PROBLEM REQUIREMENTS:
What you return must be every line from the beginning of the data through the line holding "Çözüm Ortaklarımız (259, 1332)", unchanged.

*** Opening ENTRIES SUPPLIED ***

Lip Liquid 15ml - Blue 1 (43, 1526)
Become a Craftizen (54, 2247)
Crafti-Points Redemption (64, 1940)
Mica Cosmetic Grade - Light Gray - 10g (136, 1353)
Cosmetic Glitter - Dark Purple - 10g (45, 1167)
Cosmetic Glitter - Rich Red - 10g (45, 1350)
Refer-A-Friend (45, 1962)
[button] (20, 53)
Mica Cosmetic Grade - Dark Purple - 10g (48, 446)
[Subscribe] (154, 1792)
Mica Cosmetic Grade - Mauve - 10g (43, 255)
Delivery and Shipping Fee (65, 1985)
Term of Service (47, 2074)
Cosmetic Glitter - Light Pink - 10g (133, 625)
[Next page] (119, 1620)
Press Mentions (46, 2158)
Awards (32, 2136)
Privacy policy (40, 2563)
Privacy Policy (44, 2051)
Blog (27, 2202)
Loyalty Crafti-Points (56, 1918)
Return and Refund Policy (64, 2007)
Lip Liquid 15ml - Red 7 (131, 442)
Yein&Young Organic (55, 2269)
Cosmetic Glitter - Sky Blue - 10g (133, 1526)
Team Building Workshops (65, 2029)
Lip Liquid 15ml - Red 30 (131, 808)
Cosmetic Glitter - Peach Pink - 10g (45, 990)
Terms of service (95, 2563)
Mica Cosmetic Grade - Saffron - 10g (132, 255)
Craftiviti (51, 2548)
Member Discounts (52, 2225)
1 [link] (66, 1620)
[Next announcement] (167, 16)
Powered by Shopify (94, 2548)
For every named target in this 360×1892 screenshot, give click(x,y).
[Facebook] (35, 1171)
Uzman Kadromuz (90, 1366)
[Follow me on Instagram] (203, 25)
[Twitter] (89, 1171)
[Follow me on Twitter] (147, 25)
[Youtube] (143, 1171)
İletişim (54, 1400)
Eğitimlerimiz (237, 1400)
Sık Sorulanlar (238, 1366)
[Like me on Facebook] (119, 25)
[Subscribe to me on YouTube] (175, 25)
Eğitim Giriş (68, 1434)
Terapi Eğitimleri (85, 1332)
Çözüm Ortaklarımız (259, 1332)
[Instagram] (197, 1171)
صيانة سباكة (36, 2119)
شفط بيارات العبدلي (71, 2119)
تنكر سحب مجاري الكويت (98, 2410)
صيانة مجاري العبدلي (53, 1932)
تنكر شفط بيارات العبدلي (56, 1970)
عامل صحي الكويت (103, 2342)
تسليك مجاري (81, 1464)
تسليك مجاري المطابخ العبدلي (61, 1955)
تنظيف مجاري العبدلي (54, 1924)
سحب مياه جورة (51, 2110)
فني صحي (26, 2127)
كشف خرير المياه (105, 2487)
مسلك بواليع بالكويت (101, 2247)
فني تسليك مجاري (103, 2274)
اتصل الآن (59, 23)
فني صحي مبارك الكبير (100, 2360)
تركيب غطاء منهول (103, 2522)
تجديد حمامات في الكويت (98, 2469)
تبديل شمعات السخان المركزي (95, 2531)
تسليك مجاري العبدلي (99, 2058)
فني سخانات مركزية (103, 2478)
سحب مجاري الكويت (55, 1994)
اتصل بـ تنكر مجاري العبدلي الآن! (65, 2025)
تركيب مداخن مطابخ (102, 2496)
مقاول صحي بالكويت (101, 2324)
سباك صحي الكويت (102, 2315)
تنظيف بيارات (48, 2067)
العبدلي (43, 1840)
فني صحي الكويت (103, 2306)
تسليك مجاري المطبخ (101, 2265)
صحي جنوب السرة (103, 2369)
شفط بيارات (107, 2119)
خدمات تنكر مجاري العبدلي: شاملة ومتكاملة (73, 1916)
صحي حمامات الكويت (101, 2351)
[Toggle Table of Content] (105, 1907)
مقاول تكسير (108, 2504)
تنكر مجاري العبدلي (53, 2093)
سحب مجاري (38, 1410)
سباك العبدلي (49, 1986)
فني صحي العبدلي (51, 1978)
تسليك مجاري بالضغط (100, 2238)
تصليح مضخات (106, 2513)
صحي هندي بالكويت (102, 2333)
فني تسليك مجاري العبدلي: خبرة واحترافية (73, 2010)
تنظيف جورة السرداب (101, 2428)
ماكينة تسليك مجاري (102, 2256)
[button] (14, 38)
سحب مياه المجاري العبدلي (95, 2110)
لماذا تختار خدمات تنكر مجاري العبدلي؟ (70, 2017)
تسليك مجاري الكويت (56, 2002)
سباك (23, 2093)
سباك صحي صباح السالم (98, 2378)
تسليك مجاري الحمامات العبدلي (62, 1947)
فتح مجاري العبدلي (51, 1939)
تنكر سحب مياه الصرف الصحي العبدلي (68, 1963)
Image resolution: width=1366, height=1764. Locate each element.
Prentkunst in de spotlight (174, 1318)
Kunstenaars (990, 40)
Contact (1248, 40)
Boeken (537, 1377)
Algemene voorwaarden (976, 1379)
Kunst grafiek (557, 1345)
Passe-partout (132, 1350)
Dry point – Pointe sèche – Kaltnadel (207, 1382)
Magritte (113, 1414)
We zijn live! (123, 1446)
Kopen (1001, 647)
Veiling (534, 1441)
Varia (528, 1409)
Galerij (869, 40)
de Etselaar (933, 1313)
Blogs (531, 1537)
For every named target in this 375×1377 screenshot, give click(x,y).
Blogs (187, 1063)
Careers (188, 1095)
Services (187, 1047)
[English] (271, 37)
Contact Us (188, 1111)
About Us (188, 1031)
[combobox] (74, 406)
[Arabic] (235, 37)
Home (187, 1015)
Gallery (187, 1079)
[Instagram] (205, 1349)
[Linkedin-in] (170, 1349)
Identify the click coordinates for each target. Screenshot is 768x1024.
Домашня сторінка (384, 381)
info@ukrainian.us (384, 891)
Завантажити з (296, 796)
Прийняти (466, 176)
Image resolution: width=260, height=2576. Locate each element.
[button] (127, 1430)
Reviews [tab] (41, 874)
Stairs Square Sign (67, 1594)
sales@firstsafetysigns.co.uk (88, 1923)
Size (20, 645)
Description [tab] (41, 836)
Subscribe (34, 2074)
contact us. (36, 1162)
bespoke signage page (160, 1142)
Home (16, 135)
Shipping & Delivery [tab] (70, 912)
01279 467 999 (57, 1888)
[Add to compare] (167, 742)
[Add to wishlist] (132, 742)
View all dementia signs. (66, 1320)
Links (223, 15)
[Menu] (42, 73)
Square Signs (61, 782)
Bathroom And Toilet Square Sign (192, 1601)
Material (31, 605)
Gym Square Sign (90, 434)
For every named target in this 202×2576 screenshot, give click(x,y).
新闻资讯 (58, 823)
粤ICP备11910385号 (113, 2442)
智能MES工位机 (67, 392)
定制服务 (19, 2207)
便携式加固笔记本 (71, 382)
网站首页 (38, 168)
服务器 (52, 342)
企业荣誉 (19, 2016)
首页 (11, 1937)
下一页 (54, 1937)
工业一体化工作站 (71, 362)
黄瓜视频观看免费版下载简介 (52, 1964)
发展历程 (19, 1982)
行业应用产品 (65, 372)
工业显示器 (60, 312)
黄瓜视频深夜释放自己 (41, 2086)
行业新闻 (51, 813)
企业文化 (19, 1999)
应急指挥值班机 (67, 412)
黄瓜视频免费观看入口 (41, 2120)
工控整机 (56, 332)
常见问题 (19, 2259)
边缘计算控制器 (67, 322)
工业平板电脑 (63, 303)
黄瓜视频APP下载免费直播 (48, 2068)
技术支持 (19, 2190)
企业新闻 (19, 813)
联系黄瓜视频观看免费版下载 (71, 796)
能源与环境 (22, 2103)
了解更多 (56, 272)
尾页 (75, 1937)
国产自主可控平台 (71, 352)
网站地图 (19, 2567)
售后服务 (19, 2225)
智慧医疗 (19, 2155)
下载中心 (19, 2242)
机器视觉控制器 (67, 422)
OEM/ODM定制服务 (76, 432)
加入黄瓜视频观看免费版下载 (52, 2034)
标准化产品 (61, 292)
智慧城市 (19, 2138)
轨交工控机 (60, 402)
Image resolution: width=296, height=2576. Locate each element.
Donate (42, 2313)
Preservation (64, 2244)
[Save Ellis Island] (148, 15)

*** Closing ENTRIES SUPPLIED ***

COMPLETED TASK:
Lip Liquid 15ml - Blue 1 (43, 1526)
Become a Craftizen (54, 2247)
Crafti-Points Redemption (64, 1940)
Mica Cosmetic Grade - Light Gray - 10g (136, 1353)
Cosmetic Glitter - Dark Purple - 10g (45, 1167)
Cosmetic Glitter - Rich Red - 10g (45, 1350)
Refer-A-Friend (45, 1962)
[button] (20, 53)
Mica Cosmetic Grade - Dark Purple - 10g (48, 446)
[Subscribe] (154, 1792)
Mica Cosmetic Grade - Mauve - 10g (43, 255)
Delivery and Shipping Fee (65, 1985)
Term of Service (47, 2074)
Cosmetic Glitter - Light Pink - 10g (133, 625)
[Next page] (119, 1620)
Press Mentions (46, 2158)
Awards (32, 2136)
Privacy policy (40, 2563)
Privacy Policy (44, 2051)
Blog (27, 2202)
Loyalty Crafti-Points (56, 1918)
Return and Refund Policy (64, 2007)
Lip Liquid 15ml - Red 7 (131, 442)
Yein&Young Organic (55, 2269)
Cosmetic Glitter - Sky Blue - 10g (133, 1526)
Team Building Workshops (65, 2029)
Lip Liquid 15ml - Red 30 (131, 808)
Cosmetic Glitter - Peach Pink - 10g (45, 990)
Terms of service (95, 2563)
Mica Cosmetic Grade - Saffron - 10g (132, 255)
Craftiviti (51, 2548)
Member Discounts (52, 2225)
1 [link] (66, 1620)
[Next announcement] (167, 16)
Powered by Shopify (94, 2548)
For every named target in this 360×1892 screenshot, give click(x,y).
[Facebook] (35, 1171)
Uzman Kadromuz (90, 1366)
[Follow me on Instagram] (203, 25)
[Twitter] (89, 1171)
[Follow me on Twitter] (147, 25)
[Youtube] (143, 1171)
İletişim (54, 1400)
Eğitimlerimiz (237, 1400)
Sık Sorulanlar (238, 1366)
[Like me on Facebook] (119, 25)
[Subscribe to me on YouTube] (175, 25)
Eğitim Giriş (68, 1434)
Terapi Eğitimleri (85, 1332)
Çözüm Ortaklarımız (259, 1332)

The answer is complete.